Stored data entries:

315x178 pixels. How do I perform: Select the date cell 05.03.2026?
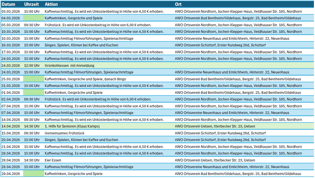(11, 25)
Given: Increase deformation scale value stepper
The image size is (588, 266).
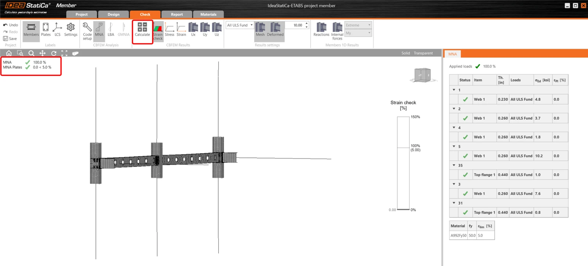Looking at the screenshot, I should 307,23.
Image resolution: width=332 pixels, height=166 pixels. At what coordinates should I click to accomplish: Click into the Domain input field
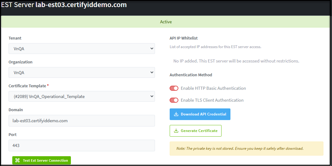82,121
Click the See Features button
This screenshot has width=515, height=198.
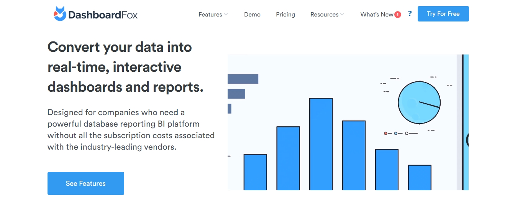pos(86,183)
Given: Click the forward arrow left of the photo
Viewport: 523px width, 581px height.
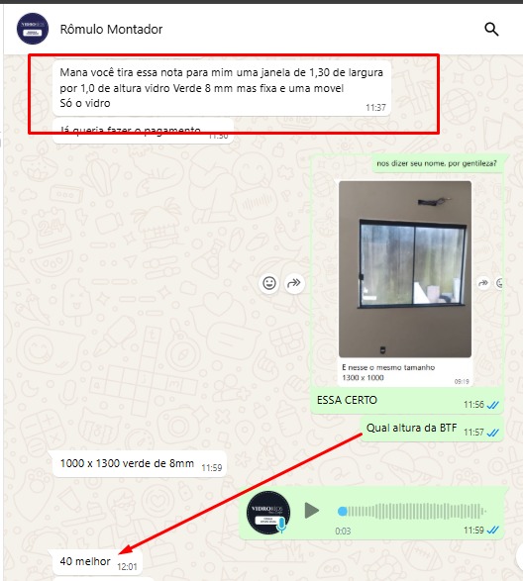Looking at the screenshot, I should [294, 283].
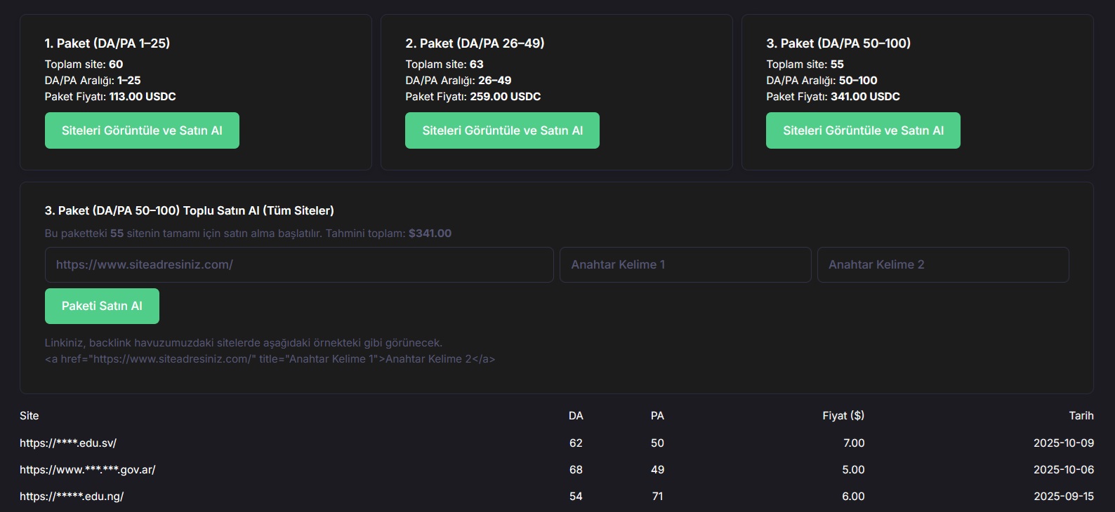The width and height of the screenshot is (1115, 512).
Task: Click the gov.ar site row
Action: (x=88, y=470)
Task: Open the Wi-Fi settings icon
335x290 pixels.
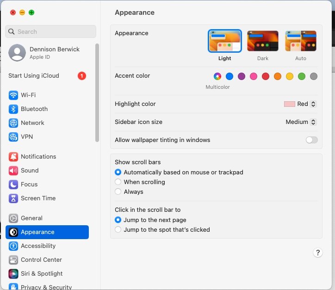Action: tap(13, 95)
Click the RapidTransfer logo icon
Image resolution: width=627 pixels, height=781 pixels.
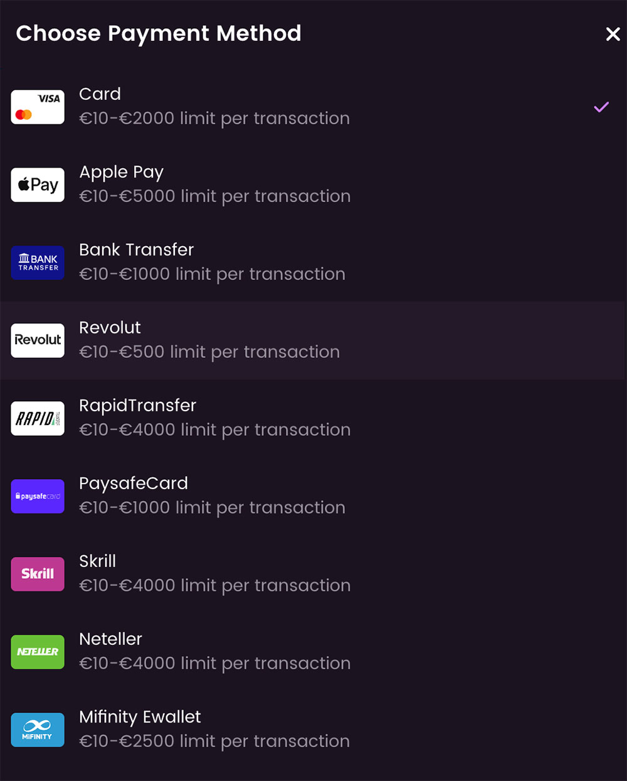pyautogui.click(x=38, y=418)
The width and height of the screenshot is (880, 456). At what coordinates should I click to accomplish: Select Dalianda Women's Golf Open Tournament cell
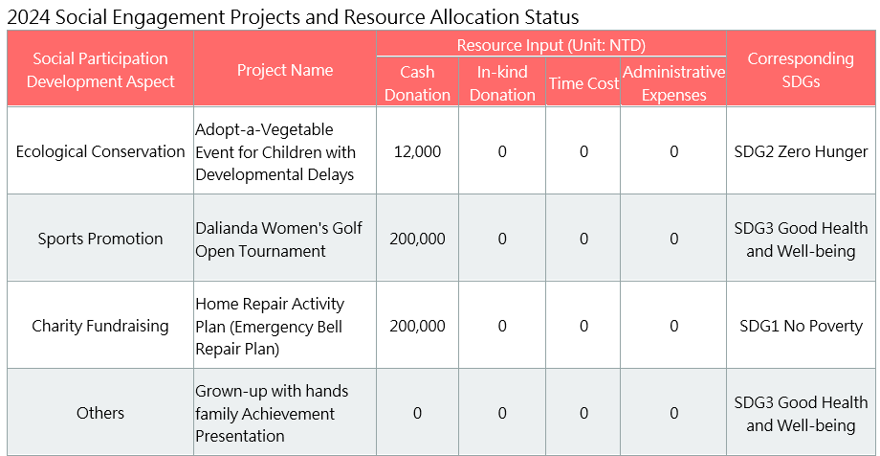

TASK:
Print all of the entries word for word. Omit the pictures they contain.

RESPONSE BOX:
315x178 pixels. How do I perform: Select the date cell 05.03.2026?
(11, 25)
Given: Increase deformation scale value stepper
The image size is (588, 266).
Looking at the screenshot, I should 307,23.
Image resolution: width=332 pixels, height=166 pixels. At what coordinates should I click to accomplish: Click into the Domain input field
82,121
Click the See Features button
This screenshot has width=515, height=198.
pos(86,183)
Given: Click the forward arrow left of the photo
Viewport: 523px width, 581px height.
Looking at the screenshot, I should [294, 283].
The width and height of the screenshot is (1115, 512).
Task: Click the gov.ar site row
Action: (x=88, y=470)
Task: Open the Wi-Fi settings icon
335x290 pixels.
Action: tap(13, 95)
Click the RapidTransfer logo icon
Image resolution: width=627 pixels, height=781 pixels.
pyautogui.click(x=38, y=418)
The width and height of the screenshot is (880, 456). At what coordinates should I click to accomplish: Select Dalianda Women's Golf Open Tournament cell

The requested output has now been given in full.